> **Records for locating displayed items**
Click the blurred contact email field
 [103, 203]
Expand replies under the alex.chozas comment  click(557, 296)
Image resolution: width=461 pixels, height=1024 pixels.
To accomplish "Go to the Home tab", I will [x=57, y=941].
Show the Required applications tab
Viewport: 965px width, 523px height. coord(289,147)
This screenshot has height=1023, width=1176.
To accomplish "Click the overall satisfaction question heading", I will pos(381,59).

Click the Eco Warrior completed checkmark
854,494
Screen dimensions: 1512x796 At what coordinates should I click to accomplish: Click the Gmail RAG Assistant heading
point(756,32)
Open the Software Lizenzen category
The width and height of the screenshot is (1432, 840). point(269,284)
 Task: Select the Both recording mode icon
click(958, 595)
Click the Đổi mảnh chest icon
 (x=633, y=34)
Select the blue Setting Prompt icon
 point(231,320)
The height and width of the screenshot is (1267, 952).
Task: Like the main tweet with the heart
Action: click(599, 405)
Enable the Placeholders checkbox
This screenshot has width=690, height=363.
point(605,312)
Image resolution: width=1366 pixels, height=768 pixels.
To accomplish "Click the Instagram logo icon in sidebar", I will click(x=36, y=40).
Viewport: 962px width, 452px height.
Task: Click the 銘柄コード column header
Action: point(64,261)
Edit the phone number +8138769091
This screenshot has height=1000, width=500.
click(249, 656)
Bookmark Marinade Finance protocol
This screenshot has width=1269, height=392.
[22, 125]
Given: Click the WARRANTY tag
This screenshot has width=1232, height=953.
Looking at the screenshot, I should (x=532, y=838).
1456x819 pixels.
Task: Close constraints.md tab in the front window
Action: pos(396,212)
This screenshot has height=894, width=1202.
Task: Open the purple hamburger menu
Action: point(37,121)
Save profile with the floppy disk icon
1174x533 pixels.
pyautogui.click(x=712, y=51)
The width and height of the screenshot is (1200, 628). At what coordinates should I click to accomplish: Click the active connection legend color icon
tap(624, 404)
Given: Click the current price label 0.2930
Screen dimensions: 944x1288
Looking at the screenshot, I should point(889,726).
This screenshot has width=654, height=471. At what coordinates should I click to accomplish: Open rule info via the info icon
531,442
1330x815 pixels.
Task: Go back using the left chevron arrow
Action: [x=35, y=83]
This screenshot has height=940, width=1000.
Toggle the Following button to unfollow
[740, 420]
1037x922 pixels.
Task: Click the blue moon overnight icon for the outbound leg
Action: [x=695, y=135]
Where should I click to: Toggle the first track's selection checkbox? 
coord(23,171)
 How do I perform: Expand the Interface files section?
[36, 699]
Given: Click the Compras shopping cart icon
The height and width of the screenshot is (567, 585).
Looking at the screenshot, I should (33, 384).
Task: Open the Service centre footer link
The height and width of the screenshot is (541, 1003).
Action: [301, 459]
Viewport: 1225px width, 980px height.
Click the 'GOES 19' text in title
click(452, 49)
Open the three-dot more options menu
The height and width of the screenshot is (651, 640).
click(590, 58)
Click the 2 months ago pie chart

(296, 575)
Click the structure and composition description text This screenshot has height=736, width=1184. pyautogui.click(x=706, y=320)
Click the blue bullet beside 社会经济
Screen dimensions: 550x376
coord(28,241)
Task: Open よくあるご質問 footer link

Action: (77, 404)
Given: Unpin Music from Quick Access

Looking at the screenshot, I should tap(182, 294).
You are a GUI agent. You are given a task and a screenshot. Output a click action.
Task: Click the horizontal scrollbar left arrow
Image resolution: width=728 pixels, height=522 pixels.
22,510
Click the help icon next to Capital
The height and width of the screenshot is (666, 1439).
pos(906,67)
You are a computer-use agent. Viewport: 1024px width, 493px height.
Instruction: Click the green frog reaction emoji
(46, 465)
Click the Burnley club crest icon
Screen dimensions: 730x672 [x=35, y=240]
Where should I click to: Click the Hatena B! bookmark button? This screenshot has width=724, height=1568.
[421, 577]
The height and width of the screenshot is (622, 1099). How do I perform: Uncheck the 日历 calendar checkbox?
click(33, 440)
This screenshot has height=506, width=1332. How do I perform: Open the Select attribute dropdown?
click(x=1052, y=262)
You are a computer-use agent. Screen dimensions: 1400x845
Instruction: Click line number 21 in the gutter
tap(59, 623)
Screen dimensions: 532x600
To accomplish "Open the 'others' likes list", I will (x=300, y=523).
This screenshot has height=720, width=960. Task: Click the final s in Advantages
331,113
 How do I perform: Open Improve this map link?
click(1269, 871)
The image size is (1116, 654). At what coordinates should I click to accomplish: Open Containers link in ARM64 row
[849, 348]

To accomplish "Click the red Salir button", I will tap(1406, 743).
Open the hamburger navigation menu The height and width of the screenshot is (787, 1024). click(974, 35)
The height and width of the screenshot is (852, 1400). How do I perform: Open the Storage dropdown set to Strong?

> **Task**
Reproduce word for word the part of the material that opens with the line containing "You are a GUI" and runs through the end of the material.

> **Exercise response**
You are a GUI agent. You are given a task and a screenshot. Output a click action.
Task: Click the horizontal scrollbar left arrow
Image resolution: width=728 pixels, height=522 pixels.
22,510
Click the help icon next to Capital
The height and width of the screenshot is (666, 1439).
pos(906,67)
You are a computer-use agent. Viewport: 1024px width, 493px height.
Instruction: Click the green frog reaction emoji
(46, 465)
Click the Burnley club crest icon
Screen dimensions: 730x672 [x=35, y=240]
Where should I click to: Click the Hatena B! bookmark button? This screenshot has width=724, height=1568.
[421, 577]
The height and width of the screenshot is (622, 1099). How do I perform: Uncheck the 日历 calendar checkbox?
click(33, 440)
This screenshot has height=506, width=1332. How do I perform: Open the Select attribute dropdown?
click(x=1052, y=262)
You are a computer-use agent. Screen dimensions: 1400x845
Instruction: Click line number 21 in the gutter
tap(59, 623)
Screen dimensions: 532x600
To accomplish "Open the 'others' likes list", I will (x=300, y=523).
This screenshot has height=720, width=960. Task: Click the final s in Advantages
331,113
 How do I perform: Open Improve this map link?
click(1269, 871)
The image size is (1116, 654). At what coordinates should I click to accomplish: Open Containers link in ARM64 row
[849, 348]

To accomplish "Click the red Salir button", I will tap(1406, 743).
Open the hamburger navigation menu The height and width of the screenshot is (787, 1024). click(974, 35)
The height and width of the screenshot is (852, 1400). How do I perform: Open the Storage dropdown set to Strong?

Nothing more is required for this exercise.